The poll, which surveyed 1,200 people, was released by the Australian Education Union (AEU) to mark the launch of the ‘Every School. Every Child.’ campaign, which is targeting political parties to secure public school funding commitments.
According to a report by economist Adam Rorris, public schools face a $19bn funding shortfall over the next four years, and a recent analysis by Save Our Schools found the sector will miss out on nearly $60bn this decade while private schools will be over-funded to the tune of $6bn.
Data from OECD PISA 2018 shows that Australia currently ranks ninth-worst of 77 countries for the equitable allocation of resources between disadvantaged and advantaged schools, with only Colombia, Panama, Peru, Cyprus, Philippines, Mexico. Brazil and Thailand ranking lower.
The latest YouGov poll found that three-quarters (77%) agreed that the Federal Government has a responsibility to ensure that every school in Australia is fully funded to 100% of the Schooling Resource Standard (SRS).
“This will deliver the funding and resources needed to provide a high-quality education for all students,” AEU federal president, Correna Haythorpe, told The Educator.
However, the Federal Government says the funding commitment to public schools has never been higher.
Federal Education Minister Alan Tudge said the Morrison Government is investing a record $315.4bn in funding for all Australian schools and that funding per student will increase by more than 60% by 2029.
"Commonwealth funding for government schools has grown by 63.2 per cent in real per student terms over the past decade to 2018-19, compared with 39.5 per cent in non-government schools," Minister Tudge told The Educator.
"Looking ahead, funding for government schools will grow by 101.1 per cent by 2029, compared to non-government school funding growth of 77.7 per cent.
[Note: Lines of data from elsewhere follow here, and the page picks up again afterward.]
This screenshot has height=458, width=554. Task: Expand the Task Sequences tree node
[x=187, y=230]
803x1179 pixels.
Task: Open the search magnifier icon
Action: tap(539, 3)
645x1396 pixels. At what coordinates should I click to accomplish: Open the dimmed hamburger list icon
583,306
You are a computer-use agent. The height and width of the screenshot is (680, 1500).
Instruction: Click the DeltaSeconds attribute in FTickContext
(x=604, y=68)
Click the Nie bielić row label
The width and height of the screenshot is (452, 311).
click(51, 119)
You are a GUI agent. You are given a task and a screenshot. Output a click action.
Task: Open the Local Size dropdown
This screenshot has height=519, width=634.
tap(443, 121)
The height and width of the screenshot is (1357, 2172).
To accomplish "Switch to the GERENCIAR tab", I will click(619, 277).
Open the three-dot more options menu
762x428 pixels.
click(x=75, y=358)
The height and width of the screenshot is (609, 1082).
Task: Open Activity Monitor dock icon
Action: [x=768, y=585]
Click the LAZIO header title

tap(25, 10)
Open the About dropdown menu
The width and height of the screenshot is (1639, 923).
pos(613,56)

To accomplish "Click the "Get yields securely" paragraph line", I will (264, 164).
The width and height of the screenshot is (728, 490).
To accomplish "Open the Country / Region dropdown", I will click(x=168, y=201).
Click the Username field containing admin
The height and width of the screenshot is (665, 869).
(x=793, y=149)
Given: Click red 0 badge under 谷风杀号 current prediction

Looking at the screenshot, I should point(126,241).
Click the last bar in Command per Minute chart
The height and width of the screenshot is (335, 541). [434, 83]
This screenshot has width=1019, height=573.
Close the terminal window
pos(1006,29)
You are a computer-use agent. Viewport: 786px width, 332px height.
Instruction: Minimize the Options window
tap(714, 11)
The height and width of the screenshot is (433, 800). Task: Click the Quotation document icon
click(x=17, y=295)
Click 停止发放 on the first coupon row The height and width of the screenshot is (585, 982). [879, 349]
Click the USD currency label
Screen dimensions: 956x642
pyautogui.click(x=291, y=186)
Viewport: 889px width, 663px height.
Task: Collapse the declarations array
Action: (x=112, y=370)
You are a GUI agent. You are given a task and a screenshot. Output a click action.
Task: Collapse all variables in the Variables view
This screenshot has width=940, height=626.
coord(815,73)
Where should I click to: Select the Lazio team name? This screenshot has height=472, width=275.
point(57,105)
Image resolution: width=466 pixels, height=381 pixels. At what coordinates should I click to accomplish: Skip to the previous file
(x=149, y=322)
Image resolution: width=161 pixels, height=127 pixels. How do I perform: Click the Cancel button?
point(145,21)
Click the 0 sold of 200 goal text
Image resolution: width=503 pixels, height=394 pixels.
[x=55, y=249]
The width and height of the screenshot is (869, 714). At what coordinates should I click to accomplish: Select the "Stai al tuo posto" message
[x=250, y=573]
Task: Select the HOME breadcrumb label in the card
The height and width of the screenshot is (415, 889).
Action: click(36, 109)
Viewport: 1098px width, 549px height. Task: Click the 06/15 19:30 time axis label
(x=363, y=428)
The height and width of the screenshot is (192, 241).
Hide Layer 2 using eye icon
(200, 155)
School funding arrangements are in a transition phase, which will lead to a truly needs-based funding model for all Australian schools by 2029".
However, the latest poll result suggests that a majority of Australians aren’t convinced.
Haythorpe said the positive difference that addressing the Commonwealth funding shortfall will make for public schools and students is “immense”.
“It would mean extra literacy and numeracy help for students who need it, and specialist support, more teachers and more one-on-one attention in every public school,” she said, adding that public schools help to level the playing field, overcome disadvantage and achieve excellence for all students.
“All political parties must understand the critical importance of funding every public school properly and fairly to ensure that every child has the best education, regardless of their background or circumstances”.